The primary end point, hospital length of stay, was not significantly different between the vitamin D3 group and the placebo group (median [interquartile range] of 7.0 [4.0-10.0] days vs 7.0 [5.0-13.0] days; log-rank P = .59; unadjusted hazard ratio for hospital discharge, 1.07 [95% CI, 0.82-1.39]; P = .62). There were no significant differences in the secondary outcomes between the vitamin D3 group and the placebo group, including in-hospital mortality (7.6% vs 5.1%; difference, 2.5% [95% CI, −4.1% to 9.2%]; P = .43), admission to the intensive care unit, or need for mechanical ventilation. Administration of a high dose of vitamin D3 also did not appear to improve outcomes in the subgroup of 115 patients with vitamin D deficiency (25[OH]D <20 ng/mL) at randomization.
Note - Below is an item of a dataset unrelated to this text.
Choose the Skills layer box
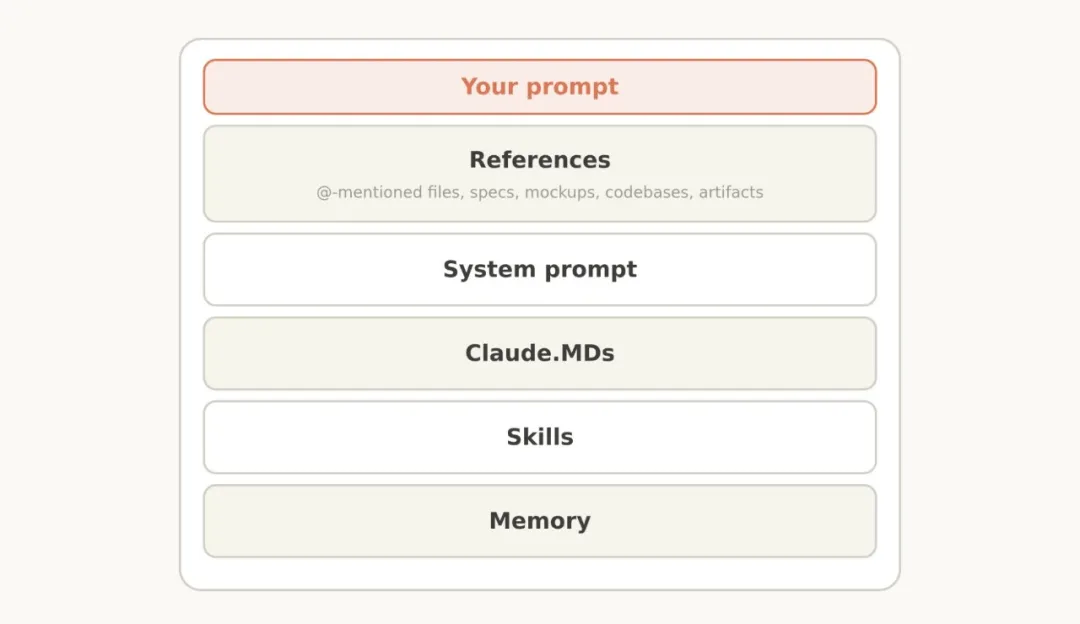 pos(539,437)
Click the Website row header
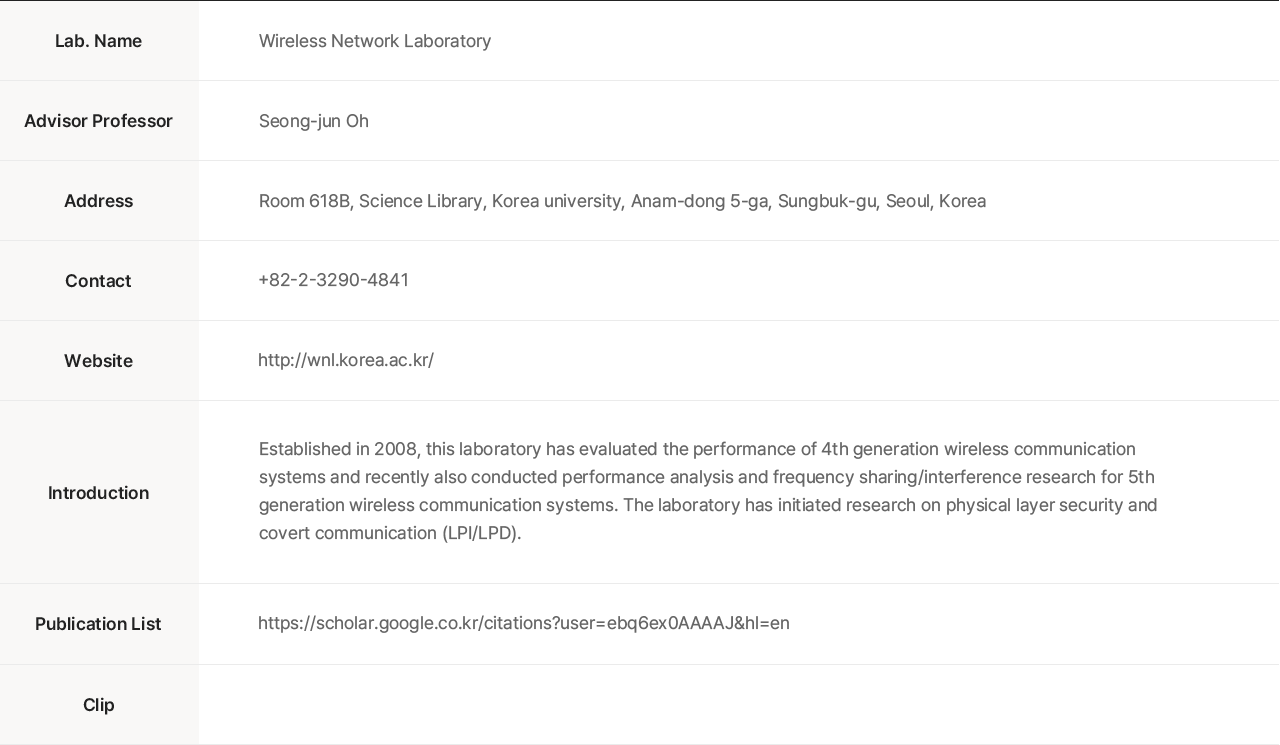This screenshot has width=1280, height=745. pyautogui.click(x=98, y=361)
Although this is an important contribution as the largest published randomized, double-blind, placebo-controlled trial of vitamin D3 administration among hospitalized patients with COVID-19 to date, several limitations should be considered. First, the study was underpowered. The authors state that the number of participants was chosen on the basis of feasibility, and that with 208 participants they would have 80% power to detect a 50% difference in hospital length of stay, which is a highly improbable result. Second, the authors excluded patients who required invasive mechanical ventilation and those admitted to the intensive care unit, and less than 15% of patients required noninvasive ventilation. Accordingly, most of the patient population would be considered moderately ill and the results cannot be generalized to critically ill patients, who were excluded. This is important because the benefit of other anti-inflammatory therapies among patients with COVID-19 (eg, dexamethasone, tocilizumab) is highly dependent on severity of illness, with moderately ill patients receiving little or no benefit and severely ill patients receiving a substantial benefit.13-15 Third, only 115 study participants (48.3%) had vitamin D deficiency (25[OH]D <20 ng/mL), and only about one-fourth of the patients had severe vitamin D deficiency (25[OH]D <12 ng/mL) (based on Figure 3 in the article12). Fourth, although the authors demonstrated that circulating levels of 25(OH)D increased in the patients who received vitamin D3, they did not measure circulating levels of 1,25-dihydroxyvitamin D, the active form of vitamin D. Accordingly, it is unclear whether patients were able to efficiently convert 25(OH)D to 1,25-dihydroxyvitamin D, because this conversion is inhibited by the osteocyte-derived hormone fibroblast growth factor 23, which is elevated in acutely ill patients.16
When this clinical trial is taken is isolation, the findings may appear ambiguous; that is, the findings do not exclude clinically important benefit (or harm) from high-dose vitamin D3 administration in hospitalized patients with moderate to severe COVID-19. In addition, this study did not address the use of vitamin D for patients with mild (outpatient) COVID-19 who are early in their symptom course or for use as prophylaxis against COVID-19. Therapeutic agents, such as monoclonal antibodies, also have demonstrated divergent results across settings.17,18 Clinicaltrials.gov lists at least 30 studies of vitamin D interventions in COVID-19, globally and across the spectrum of disease. Based on experience in the pandemic, it seems likely that many of these studies will be underpowered or will not achieve target enrollment.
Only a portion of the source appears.